# Elementary matrices and the general linear group

** Published:**

*THIS POST IS CURRENTLY UNDER CONSTRUCTION*

## Introduction

In a previous blog post, we showed how systems of linear equations can be represented as a matrix equation. For example, the system of linear equations,

\[\begin{align*}a_{1,1}x_1 + a_{1,2}x_2 + a_{1,3}x_3 &= b_1 \\ a_{2,1}x_1 + a_{2,2}x_2 + a_{2,3}x_3 &= b_2 \\ a_{3,1}x_1 + a_{3,2}x_2 + a_{3,3}x_3 &= b_3 \end{align*}\]can be represented succinctly as

\[\boldsymbol{Ax} = \boldsymbol{b}\]where $\boldsymbol{A}$ is the matrix of coefficients $a_{1,1}, a_{1,2}, \dots, a_{3,3}$ and $\boldsymbol{b}$ is the matrix of coefficients of $b_1, b_2,$ and $b_3$. Furthermore, we noted that this system will have exactly one solution if $\boldsymbol{A}$ is an invertible matrix.

In this post, we will discuss how one can solve for this exact solution using a series of operations of the system that involve a particular class of invertible matrices called the **elementary matrices**. We will show that any invertible matrix can be converted to another invertible matrix by performing some sequence of matrix multiplications with elementary matrices. In fact, this reveals an elegant mathematical structure regarding invertible matrices: they form a **group**. That is, you can always go from one invertible matrix to another via a series of multipliciations by elementary row matrices!

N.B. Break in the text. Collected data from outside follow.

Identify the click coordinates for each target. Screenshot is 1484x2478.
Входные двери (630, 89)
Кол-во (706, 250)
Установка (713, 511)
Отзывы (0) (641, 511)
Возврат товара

## Elementary row operations

Before digging into matrices, let’s first discuss how one can go about solving a system of linear equations. Say we have a system with three equations and three variables:

\[\begin{align*}a_{1,1}x_1 + a_{1,2}x_2 + a_{1,3}x_3 &= b_1 \\ a_{2,1}x_1 + a_{2,2}x_2 + a_{2,3}x_3 &= b_2 \\ a_{3,1}x_1 + a_{3,2}x_2 + a_{3,3}x_3 &= b_3 \end{align*}\]To solve such a system, our goal is perform simple algebraic operations on these equations until we convert the system to one with the following form:

\[\begin{align*}x_1 &= c_1 \\ x_2 &= c_2 \\ x_3 &= c_3 \end{align*}\]where $c_1, c_2$, and $c_3$ are the solutions to the system – that is, they are the values we can assign to $x_1, x_2$, and $x_3$ so that all of the equations in the system are valid.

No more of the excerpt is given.